The Story
Why it exists.
The beginning
1978. The second men's release from a house built on Hungarian saddlemaking and Munich leather. Aigner had spent three years building confidence with No. 1, and Super Fragrance for Men arrived as a statement: sharper, more complex, and unafraid of its own depth. The name said everything, no pretense, no storybook origin. Just a fragrance confident enough to call itself what it was. The brief was clear: take the house's restrained elegance and push it somewhere greener, more assertive, with enough warmth underneath to last.
What makes this composition unusual is the tension between the opening and the drydown. The green top, galbanum, clary sage, tarragon, announces itself with bitterness and herbaceous clarity, almost medicinal in its precision. Then the heart shifts the register entirely: cedar and sandalwood introduce a woodiness that reads as powdery rather than sharp, softened further by orris root's iris character. The base is where the real decision happens: vanilla and tonka bean bring sweetness, but costus adds an animalic edge that keeps the warmth from becoming gentle.
The evolution
The opening lands dense and green, with the galbanum asserting itself immediately alongside the citrus. The scent reads almost harsh at first, bitter herbs cutting through, the lemon and bergamot providing only a thin bright line over the herbal density. Soon, the green recedes as cedar and sandalwood arrive, carrying jasmine with them. The powdery iris quality begins to assert itself, softening the composition into something warmer and more approachable. The vanilla and tonka bean emerge, wrapping around the musk and amber into a close, warm base that clings to the skin.
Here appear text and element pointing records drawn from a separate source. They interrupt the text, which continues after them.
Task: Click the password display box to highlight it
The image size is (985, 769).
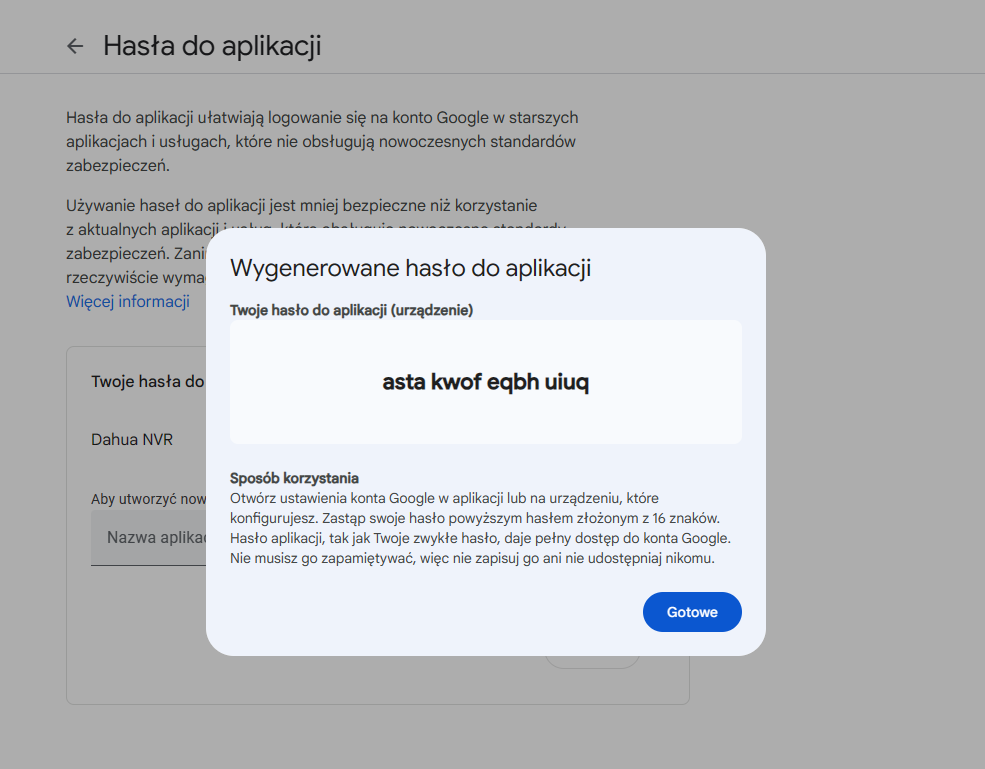Action: 486,381
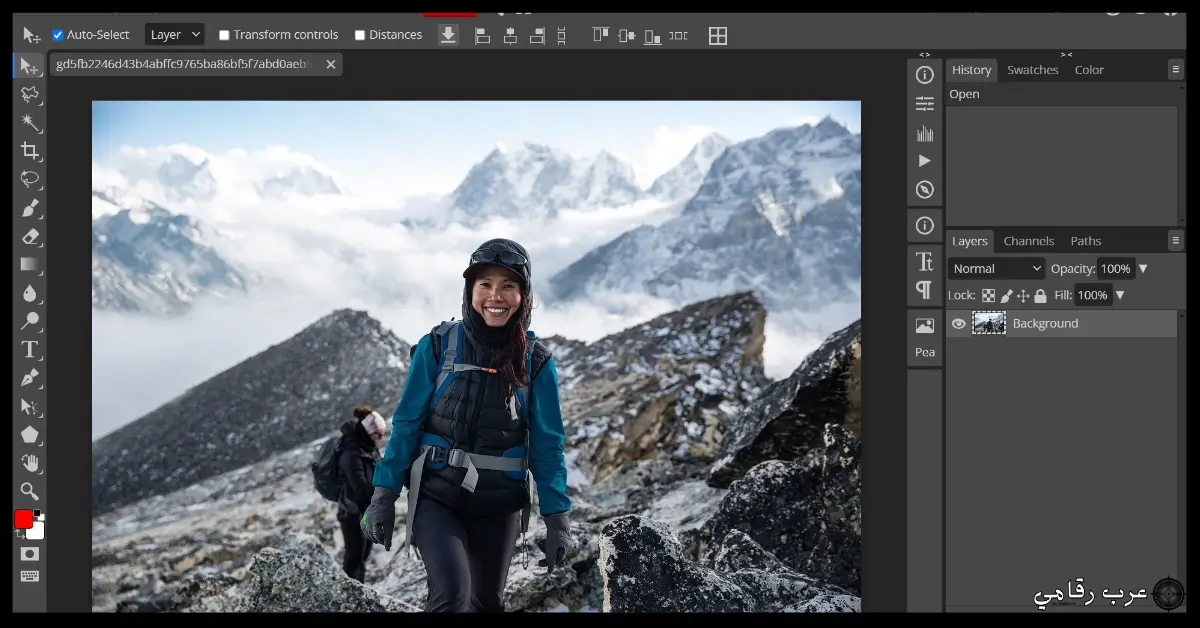This screenshot has width=1200, height=628.
Task: Open the Normal blend mode dropdown
Action: [995, 268]
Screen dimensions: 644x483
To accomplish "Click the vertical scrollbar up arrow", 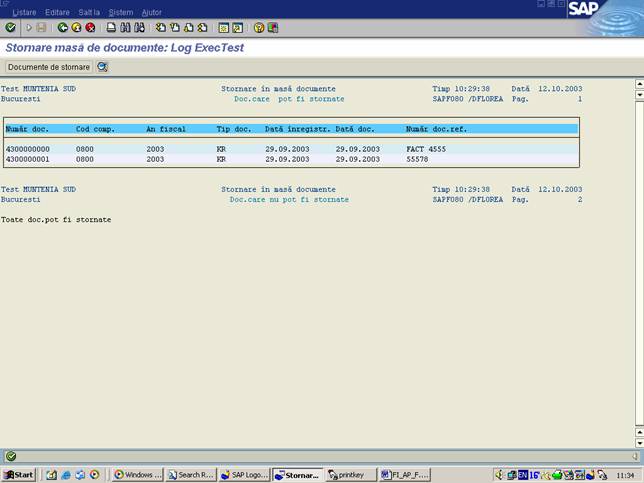I will [638, 85].
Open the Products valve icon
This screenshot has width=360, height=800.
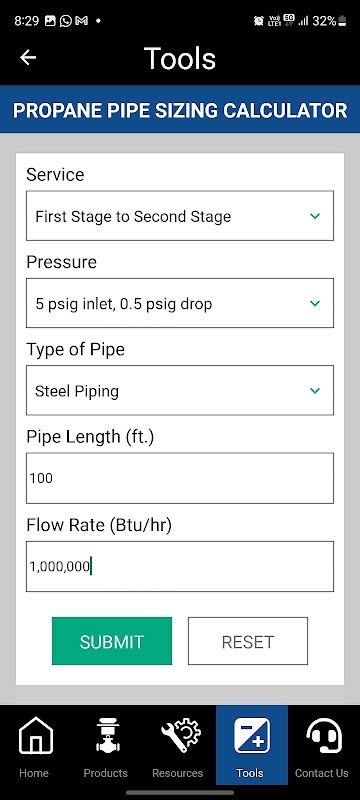click(x=106, y=735)
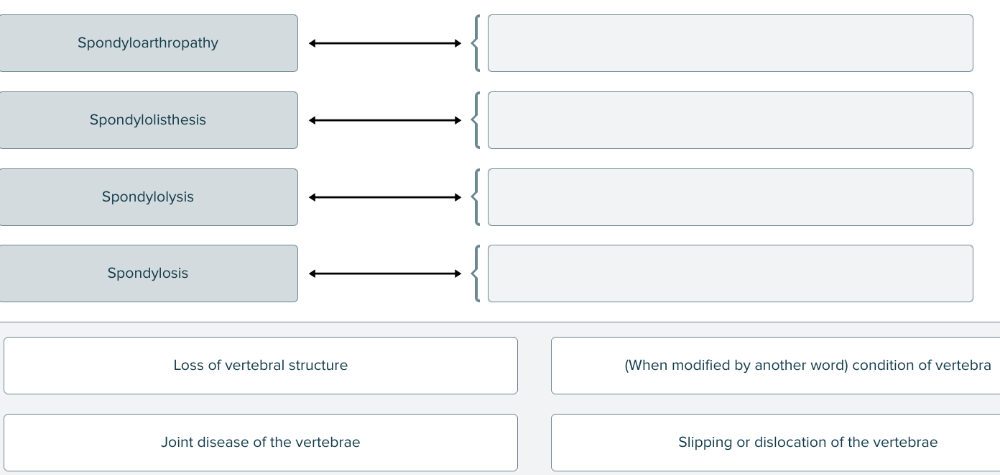Select the Spondylolisthesis term box
This screenshot has width=1000, height=475.
point(148,120)
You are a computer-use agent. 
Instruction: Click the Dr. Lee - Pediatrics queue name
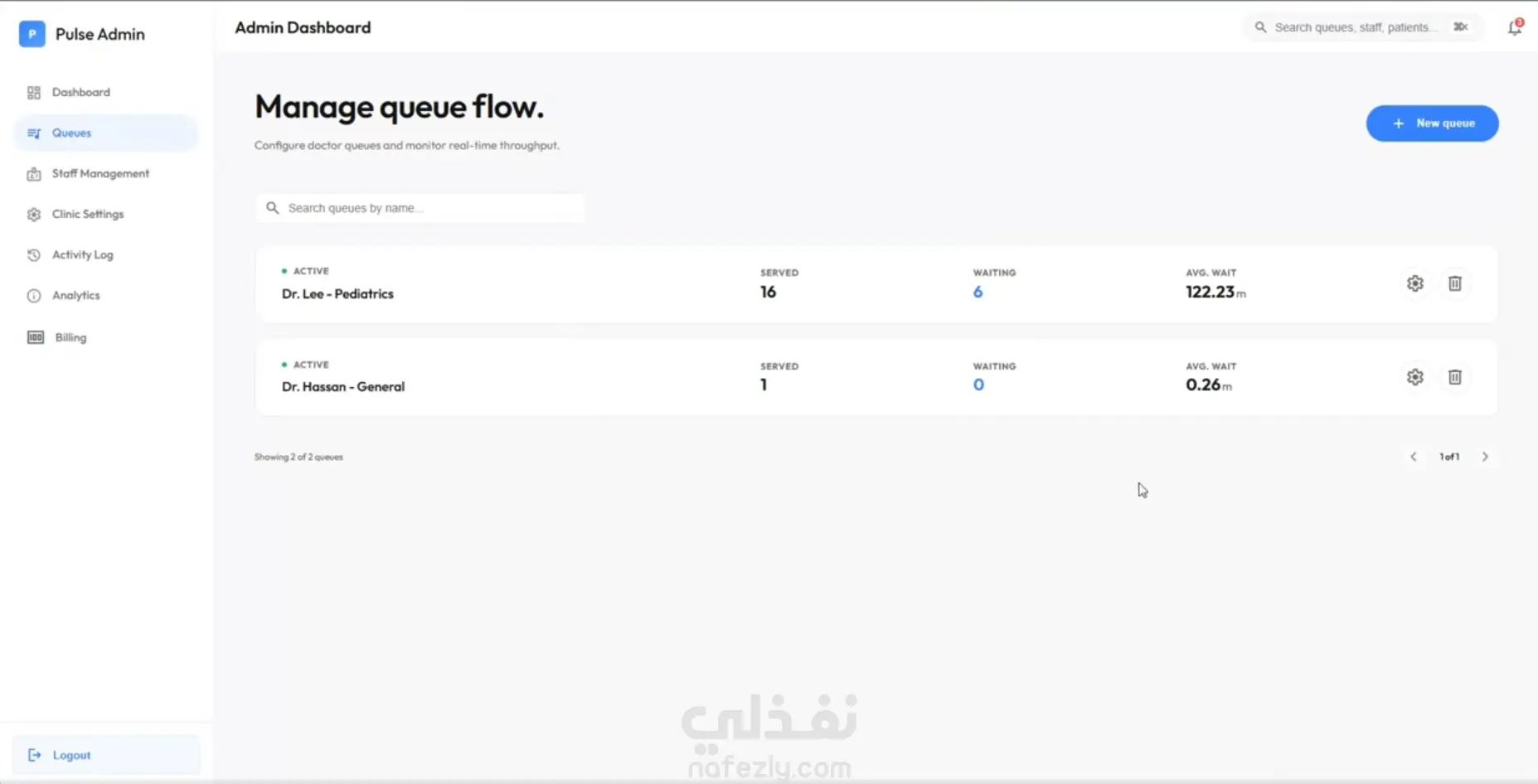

The costus lingers longest, a quiet animalic presence that stays intimate and near, never projecting far but refusing to fully disappear. On fabric, it can be detected the next morning.
Cultural impact
Super Fragrance for Men occupies an interesting position among vintage masculines from the late 1970s. Its powdery drydown feels distinctive rather than dated, with a costus presence that places it firmly in the animalic-warm tradition that collector communities prize for its authenticity. The fragrance captures a particular European masculine sensibility, understated and confident, built to last. This 1978 release rewards attention for those seeking something that reflects a more classic approach to masculine fragrance design.